I know it’s shallow. I’m a horrible person for feeling that way. Then again, I had serious issues with the fact that Mr. Nice Guy’s ears were too small for his head. I am very, very picky!
And I’ve had years of people telling me that I really didn’t deserve to be that picky, but you know what? I really do. I deserve to be with someone I find physically attractive and intellectually stimulating, someone who can make me feel comfortable and at ease, and as if I don’t need to wear my masks, and someone who will woo me and make me feel beautiful, even when I am feeling down on myself.
It was while I was sitting on the floor crying, contemplating why the Boy couldn’t tell me why I didn’t deserve to be treated better by him, that all of these things came to me. I was surrounded by our mutual friends, people who had known him for many many years, as opposed to the couple of years they had known me, and these people were telling me how beautiful and kind and wonderful I was, and how I deserved better than how we was treating me. And it clicked.
Well, first I went through a stage where I thought they were lying and it would be better to wrap my car around a tree, but then I realized that I was getting texts from men I hadn’t even met face to face yet, wishing me a Happy New Year (one of which, turns out is a professional basketball player… the one who wanted me to come to his hotel room). There were people who had only seen my picture reaching out to me and making me feel beautiful and wishing me well.
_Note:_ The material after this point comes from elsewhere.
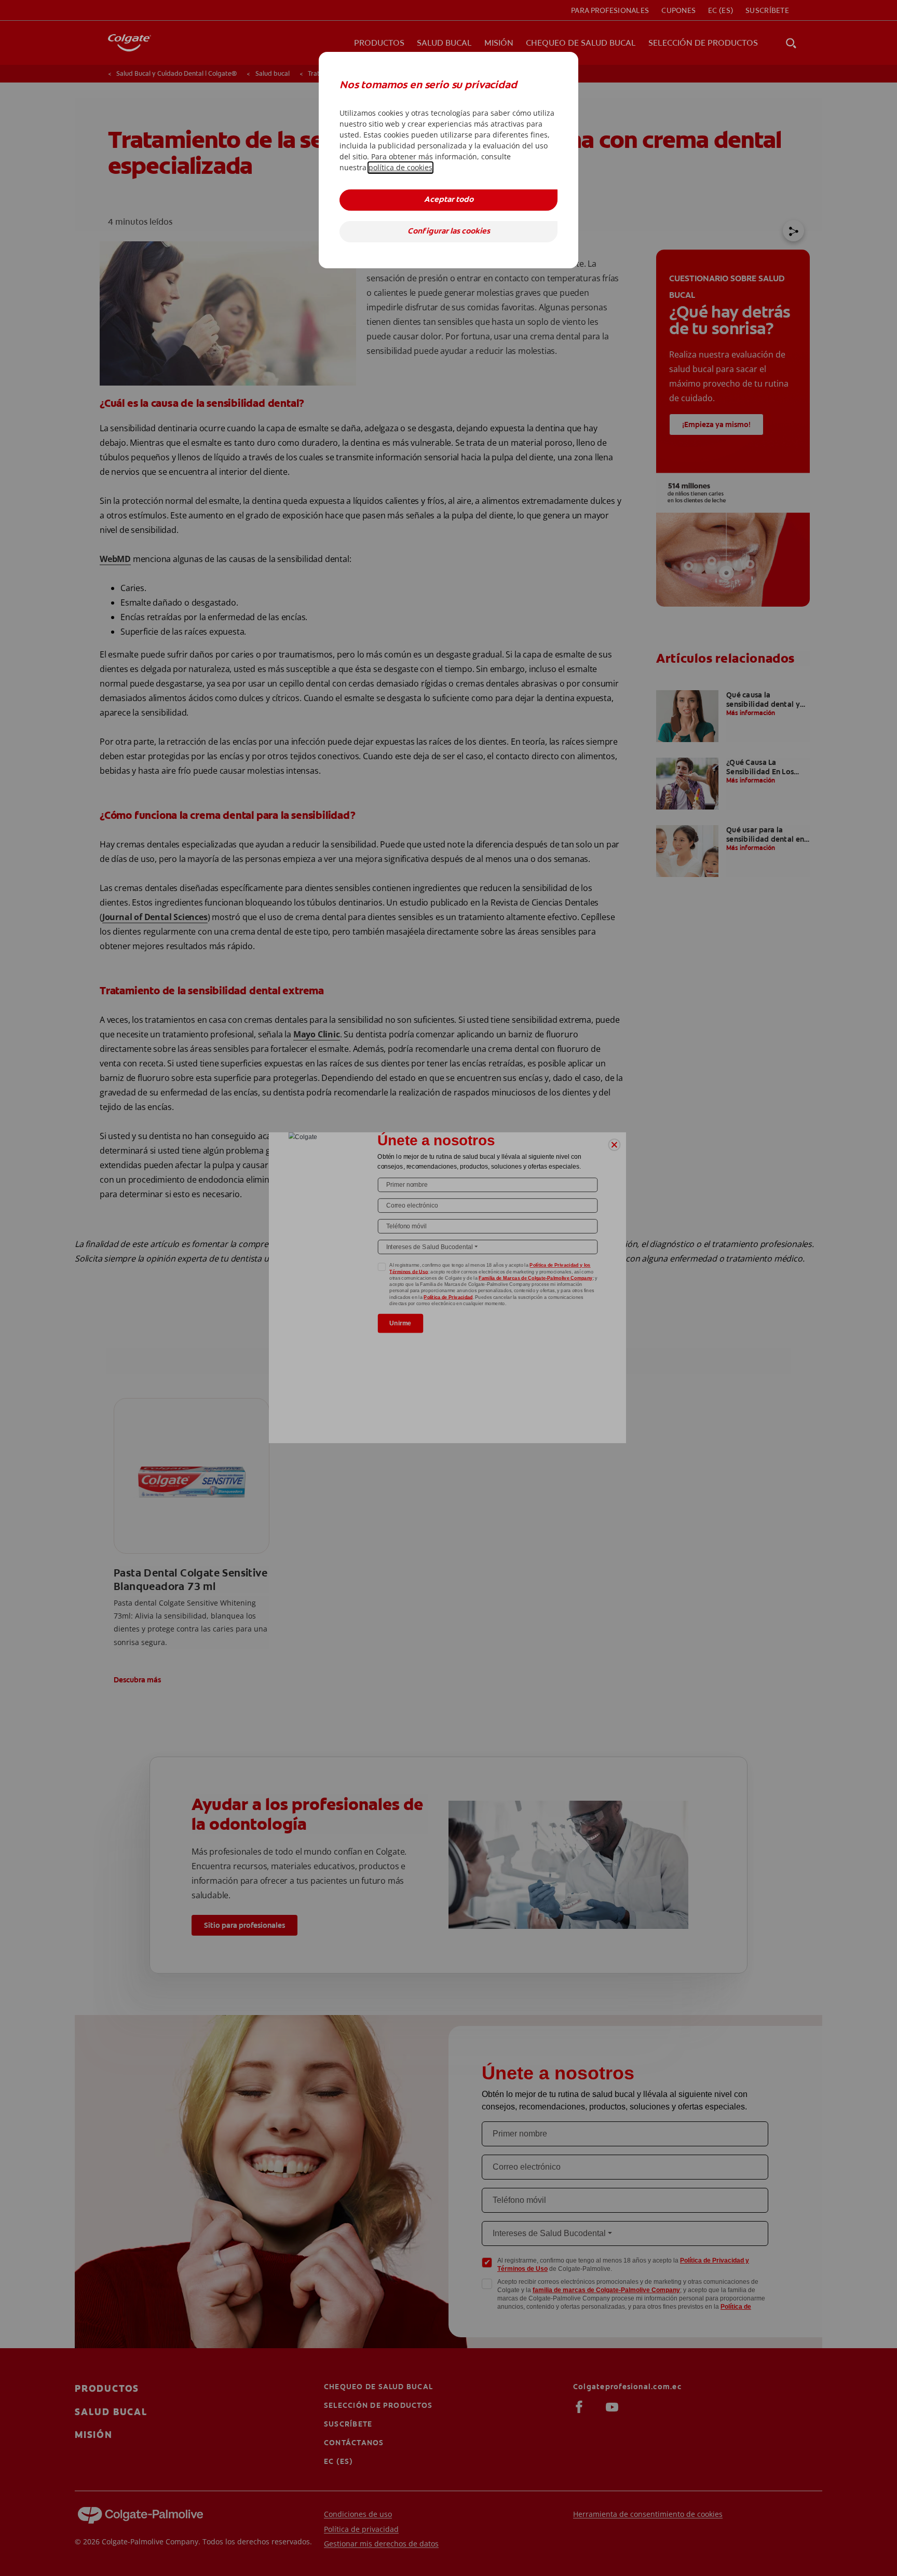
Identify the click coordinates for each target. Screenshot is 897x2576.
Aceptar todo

And I was surrounded by people who knew my personality and were telling me that I was a worthwhile person because of who I was, not just the physical. These were people who valued me for who I am, and who were proud of me for being myself.
And it just clicked!
This whole time I had been trying to prove my worth to the Boy because I wanted that closeness and that connection that we’d had in the beginning, and I thought I had to prove myself to him to get it. But in reality, he isn’t worthy of ME! He should be proving himself to me, and at this point there is no single gesture that he can do that will undo the years of harm he has done by emotionally abusing my kindness and my need for approval.
It only took me a whole year to figure it out.
And my first act of the New Year was to tell him and the world that I felt so.
This year will be different. This year’s goals/resolutions are thus:
I resolve to keep the Boy out of my life until he learns that he has to prove to me that he is worthy of me (which I’m not sure is actually an obtainable goal for him at this point)!
And I aim to keep looking for someone who I am comfortable being myself around, like I was with the Boy, but who treats me with the respect I deserve and shows me the affection that I want. I will accept nothing less out of a relationship.
The occasional boy who comes around just for fun… Well, those are different rules, and that will have to be a post for another day.